Effects of Isolation on Children
Can lead to abuse, speaking and interacting difficulties, and physical difficulties such as eating and walking.
Organizational Socialization
A type of socialization where employees learn skills and knowledge specific to the organization.
Gender Socialization
A type of socialization where people learn gender norms and expectations.
Racial Socialization
A type of socialization where people learn norms and expectations associated with their racial group.
Functionalism Perspective on Socialization
Views socialization as a process where societal groups work together to create society and useful members, with institutions like schools and families socializing children to behave and conform.
Conflict Theory Perspective on Socialization
Sees socialization as a way of perpetuating the status quo, where people learn to accept their social status and not challenge it.
Symbolic Interactionism Perspective on Socialization
Focuses on how human nature is a product of society and concentrates on individuals, using concepts like self-concept and role-taking to explain socialization.
Self-Concept
An individual's image of themselves as separate from other people, developed through socialization.
Role-Taking
The process of seeing ourselves through the eyes of someone else, understanding others' perspectives.
Imitation Stage
The first stage of role-taking (1.5-4 years old) where a child imitates the physical and verbal behavior of significant others.
Play Stage
A stage of role-taking (4-6 years old) where a child acts and thinks as they imagine another person (e.g., mother, astronaut) would.
Game Stage
A stage of role-taking where children become able to consider several roles at once, involving many participants and rules.
▬▬▬
Problems to work on:
1. Quote from the socialization glossary the passage that begins with the words containing "Organizational Socialization" and ends with "their racial group.", copying it word for word.
2. Extend the socialization glossary with further terms and definitions, beginning right after its final entry.

Data extract:
▬▬▬
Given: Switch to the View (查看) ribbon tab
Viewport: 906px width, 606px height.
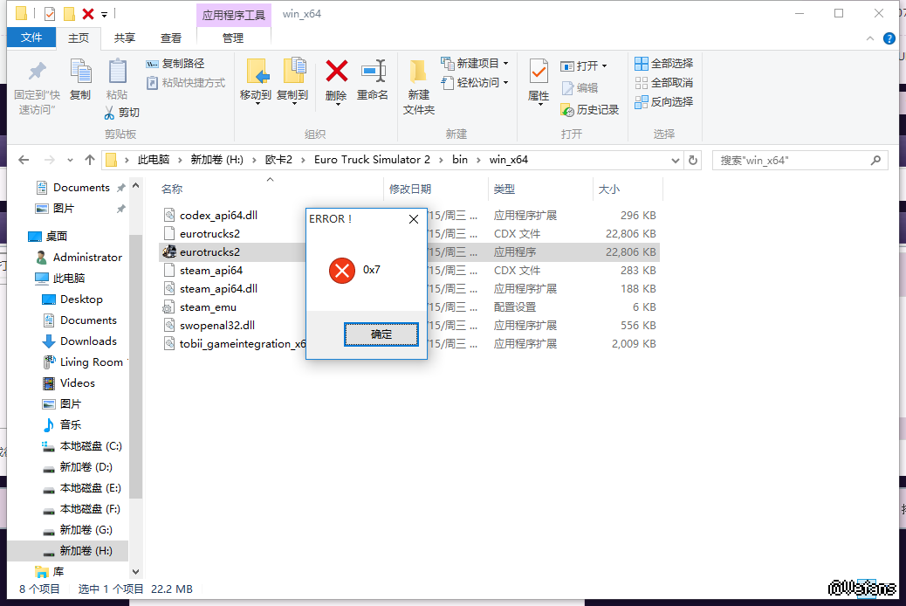Looking at the screenshot, I should [171, 38].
▬▬▬
Replies:
1.
Organizational Socialization
A type of socialization where employees learn skills and knowledge specific to the organization.
Gender Socialization
A type of socialization where people learn gender norms and expectations.
Racial Socialization
A type of socialization where people learn norms and expectations associated with their racial group.

2.
Looking-Glass Self
A self-concept based on our idea of others' judgments of us, involving imagining how we appear, imagining others' reactions, and evaluating ourselves accordingly.
Total Institutions
Locations where residents are separated from society for the purpose of de-socialization and resocialization, such as boot camps, prisons, and cults.
De-socialization
The process where people give up old norms, values, beliefs, attitudes, and behaviors, destroying old self-concepts.
Resocialization
The process where people adopt new norms, values, and attitudes, giving them a new or altered self-concept.
Anticipatory Socialization
The voluntary process of preparing for new norms and behaviors, often aided by a reference group.
Agents of Socialization
Individuals, groups, and institutions (e.g., family, school, work, mass media, religion) that provide socialization.
Hidden Curriculum
Informal aspects of culture taught in schools, including discipline, cooperation, and conformity, preparing children for the adult world.
Religiosity
The types of religious attitudes and behavior people display in everyday life.